Increasingly, without doing so, and thereby marginalising the Tea
Party, the Republicans have little hope of winning the Presidency
again, as demographic changes work against them, which the Tea Party
pushing them ever rightwards will exacerbate.
As I said yesterday,
the nature of the US political system, and the way electoral
districts have been gerrymandered, plays into this crisis. The
Republican establishment have an incentive, now, actually, to work
with Democrats to create more balanced districts, so that the Tea
Party cannot use their caucus to ensure selection of extreme
right-wing candidates in safe seats. The Republican establishment
will have to treat the Tea Party as an insurgency.
So, the reason for
the question mark in the title of this post is that, although this
particular crisis has been resolved, it has only been achieved by
creating the conditions for another one at the start of next year.
It is only the latest in a series of political crises that have
afflicted the US in the last three years, since the Tea Party
succeeded in getting its candidates elected. Unless, the Democrats
win sufficient seats in next year's elections – which may happen as Republicans have fared badly out of this crisis – or the
Republicans deal themselves with the Tea Party, those crises will
continue.
The US has lost badly
to China, and its other competitors in the global market, as a result
of this crisis, and at a time, when the US is declining in importance
relatively anyway, because of those mistakes made in the 1980's and
90's, referred to before. As in Europe, big capital needs to begin
to assert its interests as against the reactionary interests of small
capital. In so far as it does so, workers should support it, not in
the sense of ourselves advocating the interests of big capital, and
certainly not by forming any kind of alliance, but in the sense that
we can express our preference for one kind of solution as opposed to
another.
But, that does not
change our position as socialists in arguing for our own solutions,
and advancing them as an alternative to those of the bourgeoisie.
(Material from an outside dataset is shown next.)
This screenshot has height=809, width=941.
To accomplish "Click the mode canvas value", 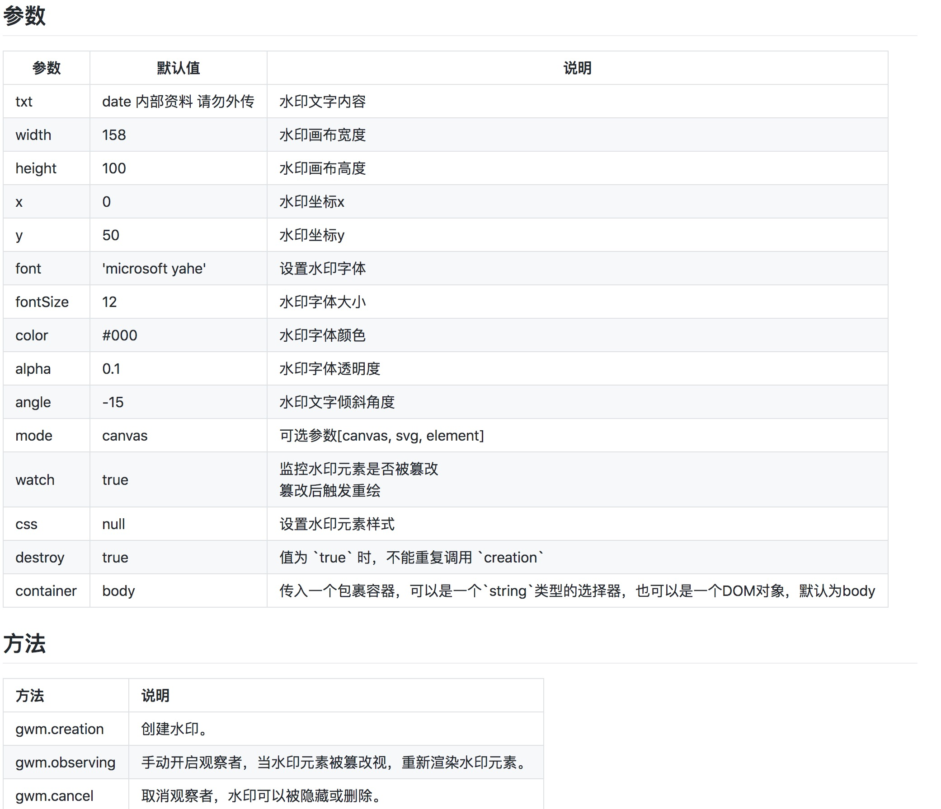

The fact, that we defend bourgeois democracy against fascism or
feudalism does not mean we are advocates of bourgeois democracy as
against workers democracy; the fact we support free trade as opposed
to protectionism does not mean that we advocate free trade as opposed
to the development of a co-operative economy and so on.
The task of
socialists in North America and in Europe is to begin to create that
kind of co-operative economy, which in turn will create the changes
in material conditions that allow the consciousness of the workers to
be transformed. Once workers begin to see on a large enough scale
that a new type of economy, and with it a new type of society is
possible, an economy and a society far superior to the present one,
then they will be able to transcend their current parties, and begin
to build new ones based upon those ideas. Then the time of the
Democrats and Republicans, Labour and Tories, and all the other such
divisions between bourgeois parties that reflect the interests merely
of different fractions of the ruling class, will be swept away.